For the employer, the financial impact is the same, however in addition to total compensation, a hiring mistake could result in the loss of a significant amount of time and expense to recruit, retrain and reorient yet another person into the position.

Despite the importance of approaching the offer stage in a professional manner, many employers make the mistake of taking an informal approach by sending a draft offer to a candidate which is unsigned and has no deadline for acceptance. Such “trial balloons” sent to gauge the candidate’s reaction, virtually beg for a higher counter offer. Without a deadline for acceptance, candidates are free to see if they can better your offer with the two or three other opportunities that they may be considering. If they are sure of your minimum offer, they are not at risk by taking a few days to see if they can speed up a better offer from somewhere else.

Solution:
Always prepare the offer in a complete and professional form. The offer should state at the top that it is conditional on reference checks and background checks resulting in feedback that is acceptable to your company. It should be dated, signed by the hiring manager or relevant authority, and it should state that the offer remains open for acceptance until 5:00 pm two or three business days hence, after which it will be null and void. It should be complete in every way so that the candidate can sign it as is and return it to you. Even when signed by the candidate, the deal is still not done until you have completed the reference and background checks and you are completely satisfied. At that point, you can formally notify the candidate in writing that you are waiving the condition in the offer and that the employment agreement is now complete.
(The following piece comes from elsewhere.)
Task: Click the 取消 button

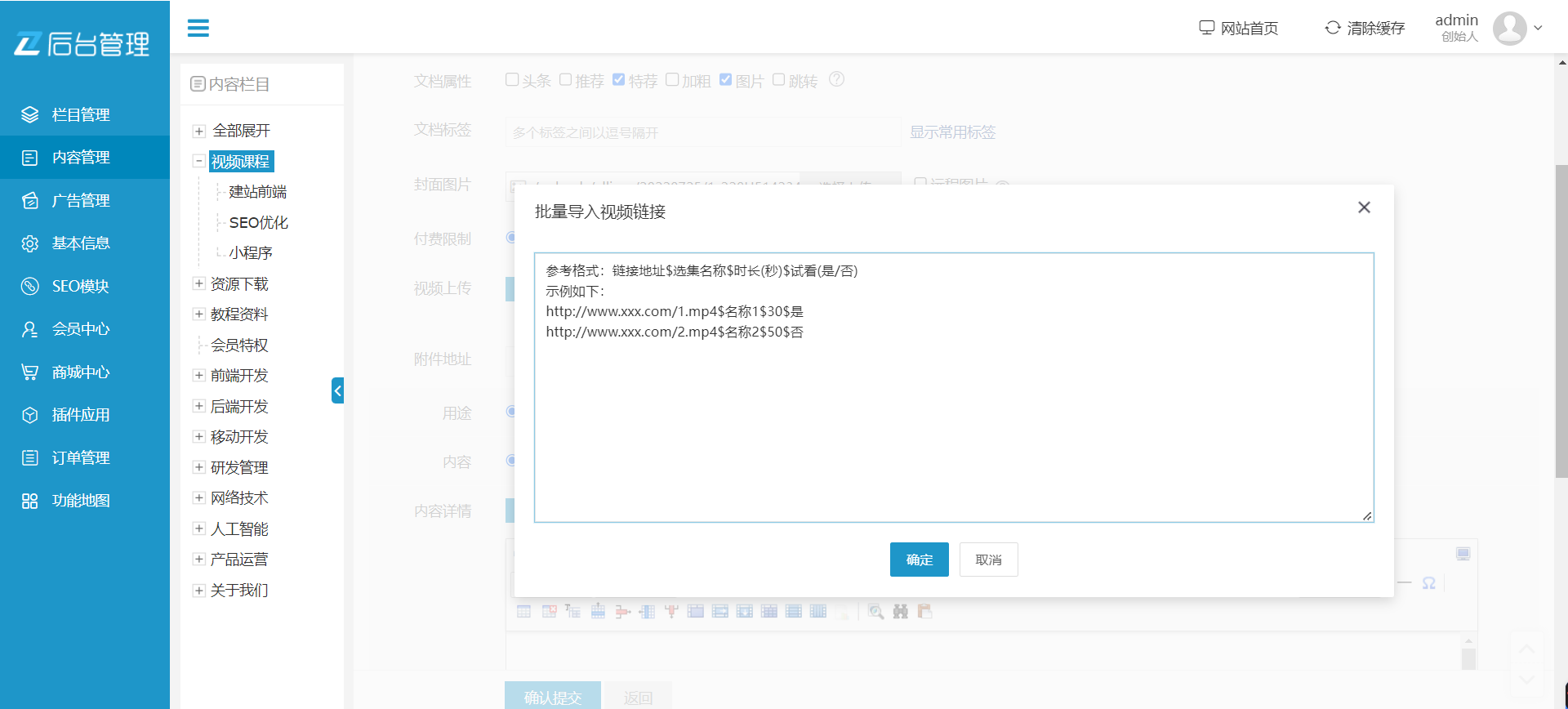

Even if the offer is fully complete and in final form, there can be some “expectation shock” experienced by the candidate resulting from what they thought might be in the offer (or “should be”, in their mind) and what is, in fact, in the offer. One way to cushion this shock somewhat is to present the highlights of the offer verbally to the candidate on the phone, prior to sending it. This is not an opportunity for a discussion, simply a communication of the highlights and a request that they read the offer in its entirety prior to deciding to accept it. Do not invite comments – the options that you should offer are only acceptance or non-acceptance. To invite comments, will be seen as inviting a counter-offer (which may well come, however there is no point in encouraging it). To avoid any attempt at negotiation on the phone before the candidate has even seen the offer, it is often a good idea for someone other than the hiring manager to make this call.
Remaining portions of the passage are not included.